II. Essay by Alexandre Y. Mansourov
III. Nautilus Invites Your Responses

I. Introduction

Alexandre Y. Mansourov argues that the international community has a rare historical opportunity to use the six-party talks in Beijing not just to settle old scores and pin down old enemies, but to advance the cause of Korean unification thereby finally resolving the North Korean nuclear crisis, reuniting two Koreas in a peaceful and democratic manner, and bringing better governance and economic prosperity to the North Korean people. He believes the Beijing process may well become "the contrarian's dream come true," surprise everyone, and turn out to be much more productive, far-reaching, and momentous than any previous talks on the North Korean nuclear problem.

The views expressed in this article are personal opinions of the author and do not reflect the official positions of the APCSS or the U.S. government.
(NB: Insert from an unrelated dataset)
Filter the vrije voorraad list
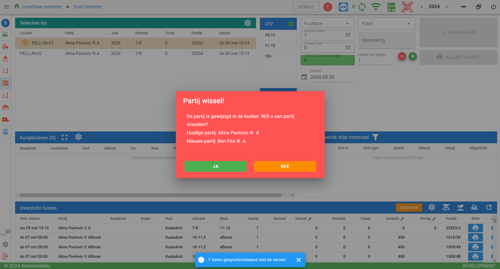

Nor do they necessarily reflect the official policy or position of the Nautilus Institute.

II. Essay by Alexandre Y. Mansourov

"Whither the Coast of Salvation: Navigating Troubled Waters in Northeast Asia Amidst North Korean Nuclear Crisis"
By Alexandre Y. Mansourov
Associate Professor of Security Studies Asia-Pacific Center for Security Studies, Honolulu, HI

Kim Jong Il's Dilemma

On the eve of the much anticipated six-party talks in Beijing on August 27-29, 2003, the Dear Leader knows very well that his monarchy is slowly disintegrating, his people are disappointed, frustrated, angry, and hopeless, and that only power matters. Signs of profound domestic crisis and fin de cicle atmosphere similar to the last years of the dying Chosun dynasty in the early 1900s are everywhere in North Korea. His half-hearted attempts to reform the system keep faltering because of the lack of genuine political will and leadership at home and growing international isolation abroad. But, the worst of all is the fact that "Barbarians are at the Gate:" the "ugly Americans" knock at all the closed doors of his hermit kingdom in 2003 with the same blind determination as the "unscrupulous Japanese" did back in 1903 before the colonial takeover in 1905.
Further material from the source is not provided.